El estrés y la virtud - Editorial

Una de naufragios
Es metafórico el subtítulo, no se trata de los naufragios en el mar...
Aunque para los que se apasionan por el tema hay un trabajo llamado "Álvar Núñez Cabeza de Vaca: una mirada de sobrevivientes".
Entre otras cosas se refiere al naufragio que sufrió nuestro "héroe", pero abarca diversos momentos de la vida de Cabeza de Vaca, cuyo nombre mezclamos con recuerdos escolares -y con recuerdos de risitas tontas, debido al apellido- desconociendo su impresionante biografía y sus agudas observaciones de cronista, aún siendo -lamentablemente- uno de los "conquistadores" de nuestra América.
El subtítulo se refiere en realidad a "naufragar" y convertirnos en náufragos en Internet, lo que nos sucede a tantos adultos (leer para reflexionar sobre el tema un trabajo más bien dirigido a empresarios y gente de negocios, pero que vale para todos los que tenemos "dificultades tecnológicas": "Preciosamente dirigiendo un mundo que no existe".

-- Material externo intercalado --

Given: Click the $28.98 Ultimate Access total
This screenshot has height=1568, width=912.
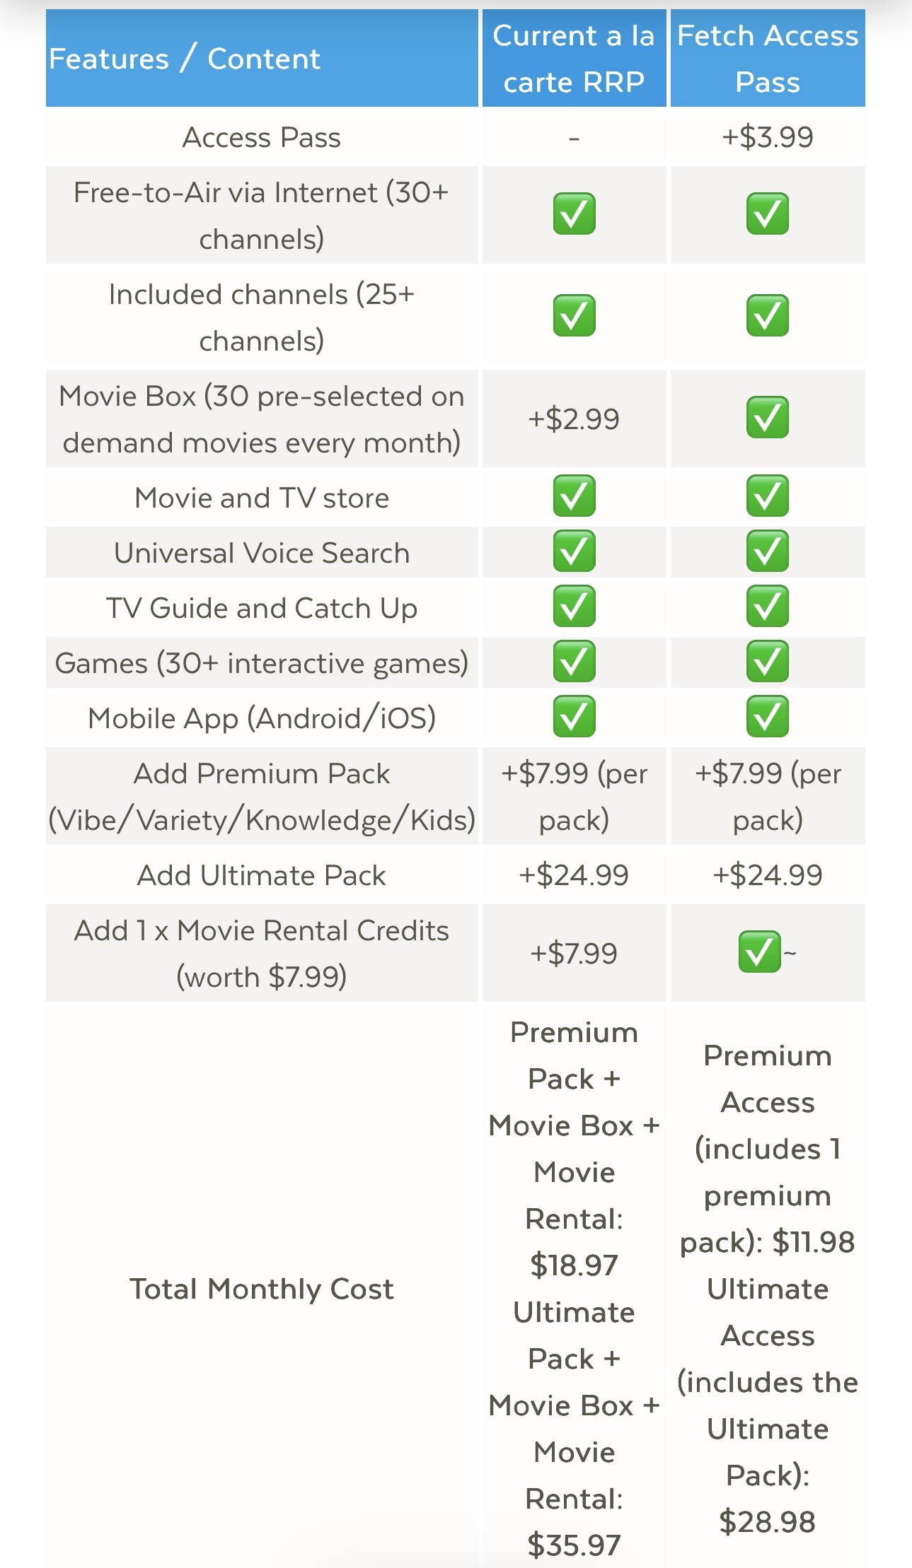Looking at the screenshot, I should [x=768, y=1521].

"Naufragando" entonces por Internet me topé con un análisis del estrés relativo a un tema puntual y poco puntualizado: el estrés en los anestesistas, proveniente de un estudio médico venezolano de un anestesiólogo del Hospital Vargas de Caracas ("Estres en anestesiología").
Frente a la mesa de operaciones y en el cuerpo de quienes tienen en sus manos vidas humanas, el estrés presenta una gravedad singular.

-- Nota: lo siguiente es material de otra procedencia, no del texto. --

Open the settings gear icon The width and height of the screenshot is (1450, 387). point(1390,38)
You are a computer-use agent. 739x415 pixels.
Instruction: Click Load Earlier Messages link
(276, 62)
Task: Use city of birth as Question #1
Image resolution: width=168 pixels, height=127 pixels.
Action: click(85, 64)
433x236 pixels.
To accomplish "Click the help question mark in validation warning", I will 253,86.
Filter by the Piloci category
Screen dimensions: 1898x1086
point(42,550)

Nos horrorizamos y nuestras defensas bajan ("Emociones y salud"), y colapsamos por la incertidumbre de lo que nos puede tocar algún día a nosotros o a nuestros contemporáneos tan proclives a sufrir operaciones quirúrgicas.
Pero atención: soy demasiado impresionable y aprensiva y cuento en mi haber con diversas fobias ("Trastornos de ansiedad fóbica en sus diferentes formas de manifestación"). Quizá me convendría comenzar algunos tratamientos de relajación ("Curso de relajamiento consciente") y terapias afines antes de comunicar mis impresiones personales y alarmar a lectores desprevenidos.

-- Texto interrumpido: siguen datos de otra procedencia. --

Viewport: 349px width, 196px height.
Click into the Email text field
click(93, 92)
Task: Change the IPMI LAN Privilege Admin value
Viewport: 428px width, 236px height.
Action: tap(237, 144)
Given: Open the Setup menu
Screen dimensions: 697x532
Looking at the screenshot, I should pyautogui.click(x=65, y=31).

Aunque... el estrés... para los que no somos anestesistas, ni cirujanos, ni pilotos de avión, también existe.
Y se lleva de a poco nuestras vidas, es un estado que concierne a todos los habitantes de la ciudad, de una ciudad ("Las ciudades a través del tiempo", y "Ciudades en uso y desuso") como la que describió Octavio Paz:
"Hablo de la ciudad
novedad de hoy y ruina de pasado mañana, enterrada y resucitada cada día,
convivida en calles, plazas, autobuses, taxis, cines, teatros, bares, hoteles, palomares, catacumbas,
la ciudad enorme que cabe en un cuarto de tres metros cuadrados inacabable como una galaxia,
la ciudad que nos sueña a todos y que todos hacemos y deshacemos y rehacemos mientras soñamos,
la ciudad que todos soñamos y que cambia sin cesar mientras la soñamos...
... con sus monumentos y sus estatuas ("Turismo en Roma"), sus historias y sus leyendas...
... antes de las escuelas y las prisiones ("La moralidad del poder de castigar -Sobre Vigilar y castigar- de Michel Foucault"), los alfabetos y los números, el altar y la ley..."
El estrés también afecta a los que vistos desde la ciudad llevan una lírica vida llena de amaneceres y puestas de sol y verdes distancias, la gente de campo ("Algo acerca de los campesinos" y "Envejecimiento en comunidades campesinas: proyecto envejecer en el campo"). Las lluvias, las sequías, nieves y soles borrascosos complican las relaciones del campesino con su tierra.